Evaluation and optimization of electrocoagulation for treating Kraft paper mill wastewater

Abstract

The performance of electrocoagulation (EC) using iron as sacrificial electrode was investigated at low current densities (0.6–1.9 mA/cm2) for treating a waste stream from a Kraft paper mill. A multi-level factorial design of experiments and response surface methodology (RSM) were applied to quantify the effects of current density and reaction time on the removal efficiency of color, COD, BOD5, tannin/lignin as well as on the enhancement of biodegradability index (BI). Increasing current density or reaction time significantly improve the treatment performance. An antagonistic effect of the two studied factors was identified, indicating that simultaneously increasing current density and reaction time does not yield added improvement in treatment performance. An RSM was developed to predict the optimum current density and reaction time within the experimental data range of this study. It was found that an optimized treatment combination exists at relatively low current density and reaction time.

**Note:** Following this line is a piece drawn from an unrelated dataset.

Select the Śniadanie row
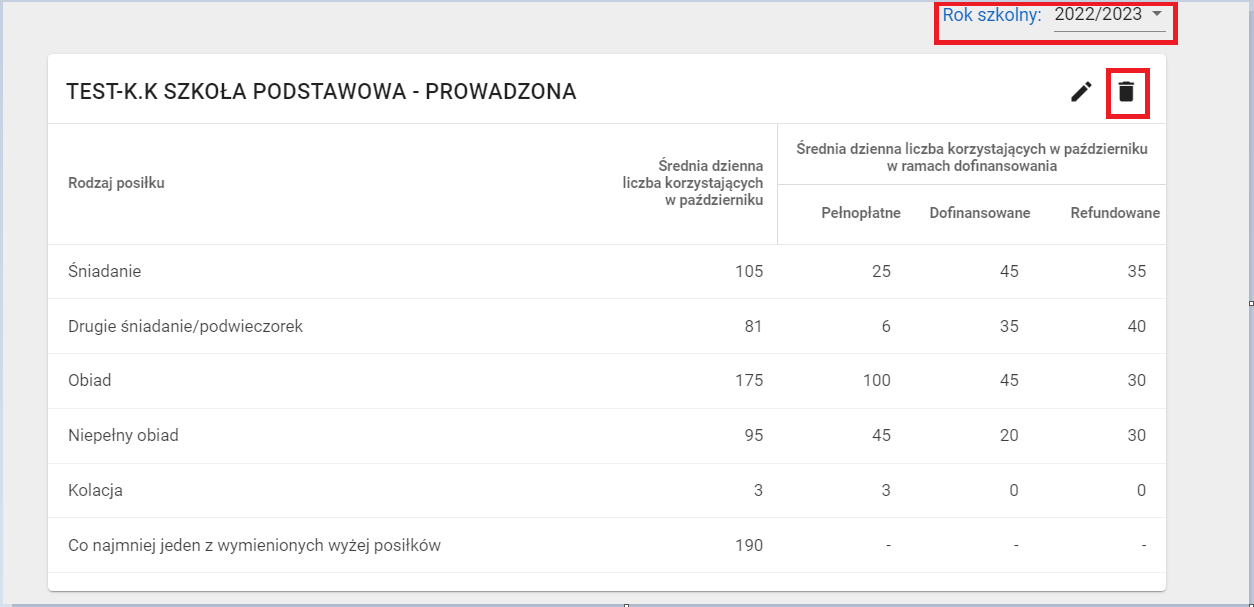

The optimum value for maximum pollutants removal was ∼1.5 mA/cm2 and ∼25 min. Under the optimum condition, the removals of tannin/lignin and color were >70 % and >95 %, and BI was increased to 0.41 BOD5/COD. Current density is the dominant factor for energy consumption and operating cost compared to reaction time and electrode consumption. This study demonstrated that EC can be operated at low current density to remove the bio-refractory organics effectively and increase the biodegradability index to the level suitable to biological treatment at low operating costs.